Sometimes it just stops. It actually uses music audio tracks. Uh, Redbook audio straight off of the CD. So, sometimes they just don’t play. CLIMBER:
Oh, no! LGR:
If you fall, you get the most
realistic animation I’ve ever seen. And I’m getting tired of using sarcasm in this video. Once you finally make it up to the top of the wall, you get congratulated, and that’s about it. There’s nothing to unlock. No rewards. The rest of the game is just simple variations on that. One of my favorites here is Capture the Flag. Where you choose your wall and then choose your path in order to go up and capture the flags in no particular order. You also choose the equipment you’ll have. Which is rather important. I think they come in multiples of two or four. Or three, I’m not really sure. Once you reach a flag, in order to grab it, you will need to position it between your legs, right below your crotch. Apparently, rock climbers have evolved appendages just to grab flags off of mountain faces. You know, that’s fine. Who am I to judge? CLIMBER:
Consider it captured! LGR:
Also, I have no idea why the guy exclaims in the manner that he does. CLIMBER:
Consider it captured! LGR:
That is absolutely unnecessary. I will, indeed, consider it captured. Also, this music… I’m sorry but what in the world is going on? It seems like an entirely different type
of video game I should be playing. [sexy voice]
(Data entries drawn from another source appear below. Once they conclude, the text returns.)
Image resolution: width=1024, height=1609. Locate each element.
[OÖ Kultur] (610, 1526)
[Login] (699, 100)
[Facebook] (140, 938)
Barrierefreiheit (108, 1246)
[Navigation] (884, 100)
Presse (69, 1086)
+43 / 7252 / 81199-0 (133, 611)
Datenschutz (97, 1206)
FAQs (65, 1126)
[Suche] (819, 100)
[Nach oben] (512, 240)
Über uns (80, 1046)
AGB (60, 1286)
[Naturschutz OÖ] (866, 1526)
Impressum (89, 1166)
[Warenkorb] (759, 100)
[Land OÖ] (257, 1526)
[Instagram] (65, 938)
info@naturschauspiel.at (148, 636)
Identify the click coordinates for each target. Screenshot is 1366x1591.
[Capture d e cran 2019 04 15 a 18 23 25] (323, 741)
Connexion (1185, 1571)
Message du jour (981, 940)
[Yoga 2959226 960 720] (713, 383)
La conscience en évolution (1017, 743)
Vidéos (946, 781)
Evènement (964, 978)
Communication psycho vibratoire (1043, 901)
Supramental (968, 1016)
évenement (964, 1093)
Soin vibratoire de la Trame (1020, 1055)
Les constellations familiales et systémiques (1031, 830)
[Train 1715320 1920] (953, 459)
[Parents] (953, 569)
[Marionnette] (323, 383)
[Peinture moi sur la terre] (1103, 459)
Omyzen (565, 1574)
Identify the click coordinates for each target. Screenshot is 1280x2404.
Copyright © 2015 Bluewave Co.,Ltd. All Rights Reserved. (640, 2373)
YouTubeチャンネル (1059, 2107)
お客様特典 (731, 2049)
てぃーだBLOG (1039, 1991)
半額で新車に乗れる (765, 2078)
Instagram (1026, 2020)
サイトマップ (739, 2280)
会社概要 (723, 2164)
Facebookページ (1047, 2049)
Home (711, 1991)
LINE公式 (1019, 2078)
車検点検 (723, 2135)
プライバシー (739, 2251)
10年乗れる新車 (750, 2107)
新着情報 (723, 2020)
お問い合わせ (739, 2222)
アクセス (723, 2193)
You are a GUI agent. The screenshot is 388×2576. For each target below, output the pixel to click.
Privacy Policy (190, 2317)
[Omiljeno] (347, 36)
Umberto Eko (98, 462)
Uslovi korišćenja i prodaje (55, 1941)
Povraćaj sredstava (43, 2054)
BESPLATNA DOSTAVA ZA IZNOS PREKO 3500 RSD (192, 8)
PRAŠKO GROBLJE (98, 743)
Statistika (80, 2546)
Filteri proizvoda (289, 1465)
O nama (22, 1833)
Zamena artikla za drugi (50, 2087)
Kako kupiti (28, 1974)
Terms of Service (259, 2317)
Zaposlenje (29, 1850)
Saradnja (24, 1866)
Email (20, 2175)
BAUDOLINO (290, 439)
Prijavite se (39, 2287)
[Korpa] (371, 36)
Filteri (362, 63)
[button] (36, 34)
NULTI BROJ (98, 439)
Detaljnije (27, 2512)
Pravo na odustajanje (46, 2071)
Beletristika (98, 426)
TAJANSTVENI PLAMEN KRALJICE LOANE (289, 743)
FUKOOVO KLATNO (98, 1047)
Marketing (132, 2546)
I’m gonna walk over to you. Oh, yeah… You know you’re gonna repel me… Repel me, baby… Oh, yeah… Another interesting part of the game is the Solo Climb where you don’t have anybody to belay There are no ropes. There are no nets. You just completely Cliffhanger this crap. I don’t think I’ve ever made it to the
top of any of these really big walls, but I really don’t care. Extreme Rock Climbing is just that. Rock climbing, minus the extreme. Okay, so that doesn’t make any sense. Is it a bad game? It’s not horrible. Is it a good game? It’s, it’s not really good. I don’t know. If you ever happen to run across it, I would pay… approximately five cents for it. Anything more and you’re getting ripped off. It’s not as bad as their paintball or bull riding games, but… well, that’s not saying much.